Meeting notes - ZooKeeper use in HBase
10/23/2009 phunt, mahadev, jdcryans, stack
Reviewed issues identified by HBase team. Also discussed how they might better troubleshoot when problems occur. Mentioned that they (hbase) should feel free to ping the zk user list if they have questions. JIRAs are great too if they have specific areas of ideas/concerns.
HBase team is going to create some JIRAs they identified (improve logging esp)
Phunt also asked the HBase team to fill in some usecases for how they are currently using zk, this will allow us (zk) to better understand how they are using, allowing us to provide better advice, vet their choices, and in some cases we may even test to verify under real conditions.

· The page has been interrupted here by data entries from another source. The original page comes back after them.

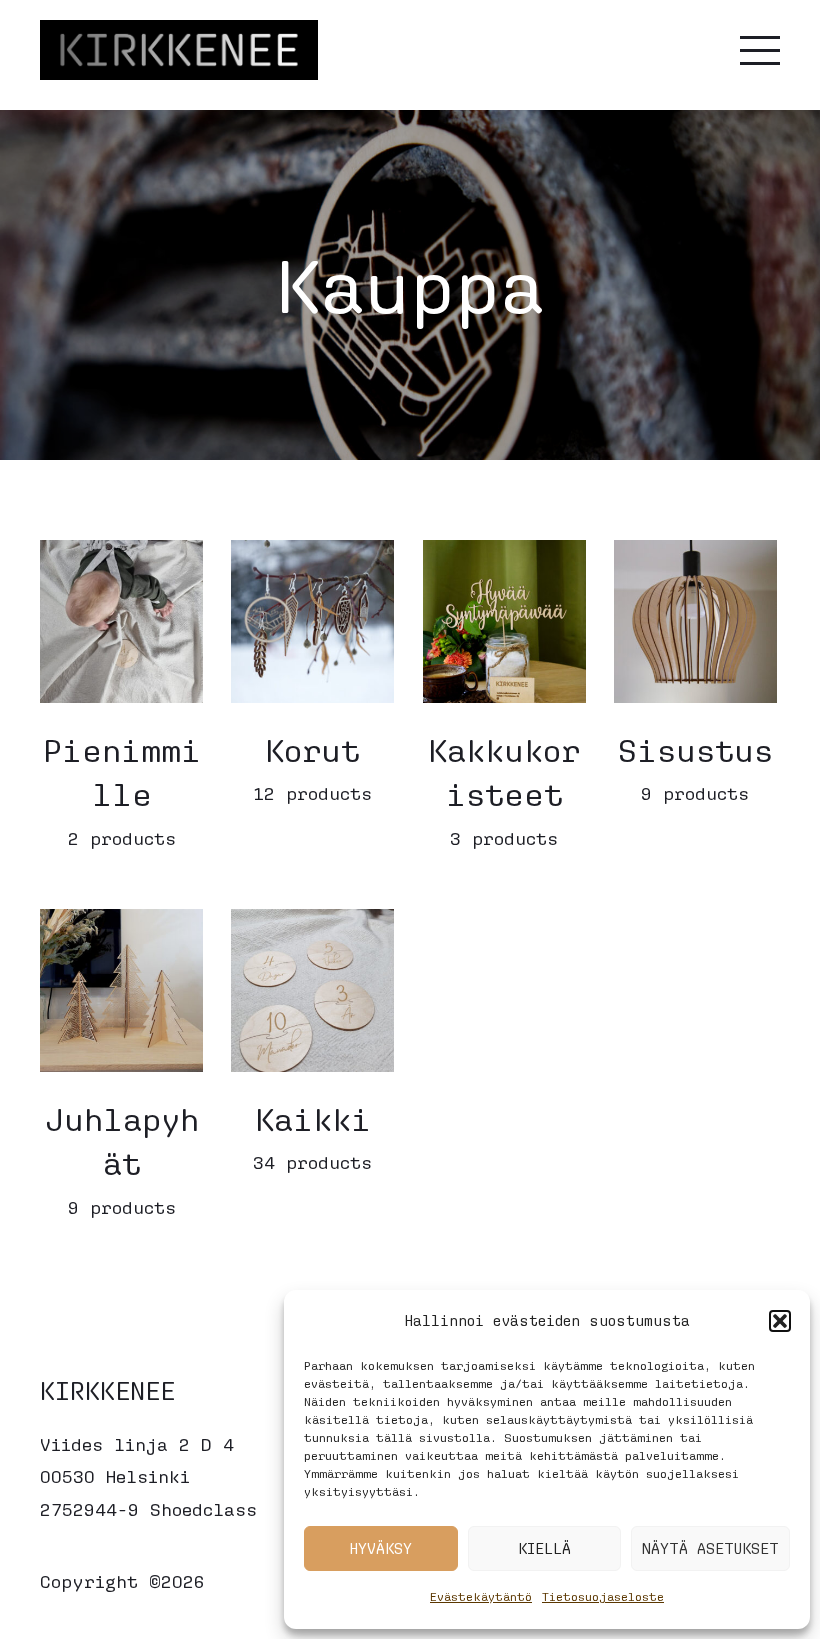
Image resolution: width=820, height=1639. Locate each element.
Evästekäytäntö (481, 1596)
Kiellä (544, 1548)
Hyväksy (381, 1548)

Some questions identified:
- Stack - impression is that zk is too flakey and sensitive at the moment in hbase deploys (i'm talking particularly about the new-user experience). I'd think a single server with its Nk reads/second with fairly rare updates should be able to host a big hbase cluster with a session timeout of 10/20 seconds but we are finding that we are recommending quorums of 3-5 on dedicated machines with sessions of 60 seconds because too often masters and regionservers timeout against zk. GC on RS can be a killer; pauses of tens of seconds. CMS helps some. What is the experience of other users of zk? Do you have recommendations for us regards deploy? When fellas are having trouble in the field with session timeouts, how do you debug/approach this issue?
zk: biggest issues we typically see are; gc causing vm to stall (client or server, we have no control over the jvm unfort, in hadoop i've heard they can see gc pauses of over 60 seconds), server disk io causing stalls (sequential consistency means that reads have to wait for writes to complete), network connectivity problems. Perhaps use of JVM tools such as gc monitoring and jvisualvm may help to track down. Over-provising a host will obviously slow down processing (running high cpu/disk processes on the same box(es) as zookeeper).
zk: Mahadev mentioned that zk team commonly sees the types of issues hbase experiences at least on first deploy but that after tuning and research, all settles down
- hbase - We'd like to know what kind of limits a 3 nodes quorum have. What's the reasonable amount of znodes, reads and writes per sec it can support? How many watches?
zk: this is the easiest to see http://hadoop.apache.org/zookeeper/docs/current/zookeeperOver.html#Performance however this is for optimum conditions (dedicated server class host with sufficient memory and dedicated spindle for the log) and a large number of clients. With smaller number of clients using synchronous operations you are probably limited more by network latency than anything.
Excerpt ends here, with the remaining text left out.